While many in the U.N. laud the Iran nuclear agreement, lift sanctions on the world’s leading state sponsor of terrorism, reward the Mullahs with billions of dollars and lucrative trade deals, and welcome the new Iranian president as a so-called “reformer,” official Iranian anti-Semitic statements and Holocaust denial continues unabated and unchallenged.
Meanwhile, the scourge of anti-Semitism, which not long ago many of us considered to be a thing of the past, has metastasized into a global social disease.
In too many places, Jews are again afraid to express their Judaism and be identified outside their homes and communities. Whether it’s in Brussels, where a man with a Kalashnikov opened fire and murdered four people at the Jewish Museum of Belgium, over the internet, where unimaginable hate is spread through cyberspace at nanosecond speed, on university campuses or even in the halls of the U.N., we must take a stand against what one U.N. secretary-general called “the oldest living hatred.”
Anti-Semitism does not need a reason, only an excuse.
In the Middle Ages, Jews were hated for their religion. In the 19th and 20th centuries, they were hated for their race. Now they are hated for their nation. Acclaimed British philosopher Rabbi Jonathan Sacks writes that “The new anti-Semitism can always say it is not the old anti-Semitism.” Nevertheless, it remains, Sacks says, “essentially eliminationist.” Whether in its old or new incarnation, anti-Semitism does not exist because of what Jews do, say or believe, or because of what the State of Israel does.
We must adopt a zero-tolerance policy to any sign of anti-Semitism or to any effort to excuse or rationalize it. New haters have been using technology and social media to disseminate their contemptible ideology. To confront them, the international community should agree on a clear definition of anti-Semitism so we can use advanced technology to stop online hate, while, at the same time, carefully preserve the important freedoms of speech and expression that we, as democracies, hold dear.

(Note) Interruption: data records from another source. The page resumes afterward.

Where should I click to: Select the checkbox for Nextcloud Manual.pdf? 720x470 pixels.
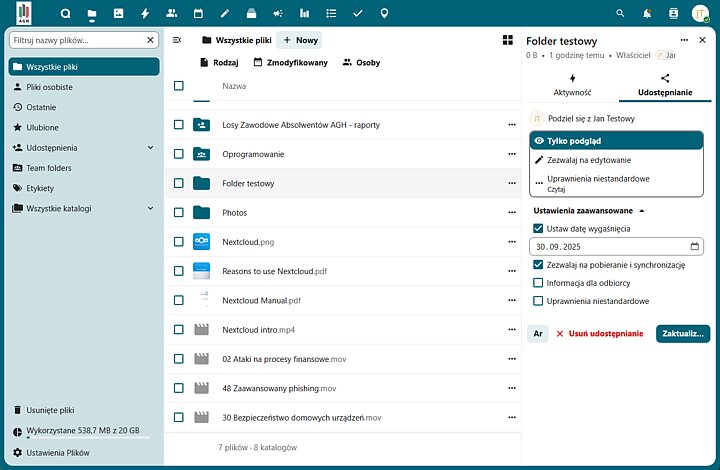click(179, 300)
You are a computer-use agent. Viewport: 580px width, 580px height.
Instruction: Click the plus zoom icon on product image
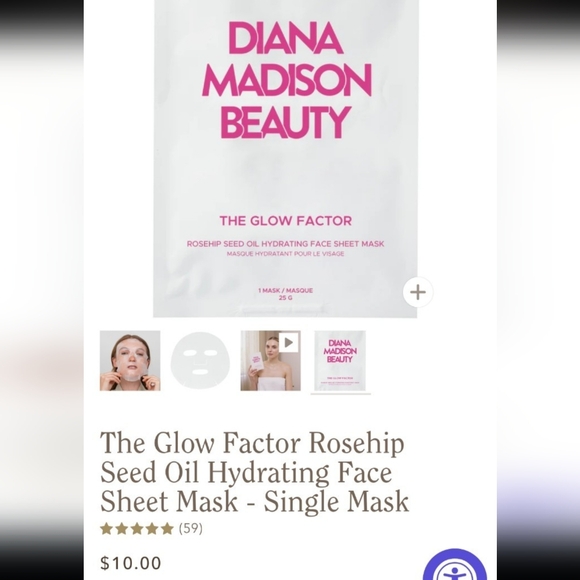pyautogui.click(x=418, y=292)
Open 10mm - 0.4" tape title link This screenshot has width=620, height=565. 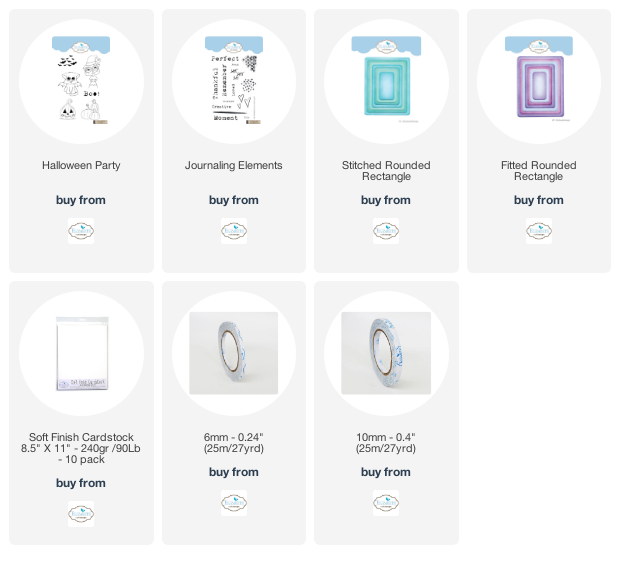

A few weeks before the Iranian president’s vile statements, the U.N. held an historic high-level forum on global anti-Semitism. Bringing the issue front and center at the U.N. is, regrettably, still fraught with roadblocks. Indeed, the year’s high-level forum was a fruit of the joint efforts of the U.N. missions of Canada, the European Union, Israel and the United States, not the U.N. itself.
Unfortunately, there are those in the U.N. who fear that speaking out and working together to confront anti-Semitism is “too political” or risks antagonizing a certain group of countries, so they stay on the sidelines.
A recent study found that one quarter of the world’s population harbors anti-Semitic beliefs. If the U.N. is a mirror of the world, reflecting all that is good and bad, the rising plague of anti-Semitism requires a U.N. that leads the efforts to eradicate the resurgence of the world’s oldest hatred without excuses and fear.
U.N. leadership in the fight against anti-Semitism should not be done to appease Israel. As former Secretary-General Kofi Annan declared, it should be done for the sake of all nations and all people: “a human rights agenda that fails to address anti-Semitism denies its own history…The Secretariat must be vigilant…The fight against anti-Semitism must be our fight.”
It’s imperative for the U.N. to fight anti-Semitism with the same urgency it places on combating the other ills of the world.
For Secretary-General Ban Ki-moon rightly reminds us, “A United Nations that wants to be true to its founding aims and ideals has a duty to speak out against anti-Semitism.”
Ambassador David Roet is Israel’s Deputy Permanent Representative to the United Nations.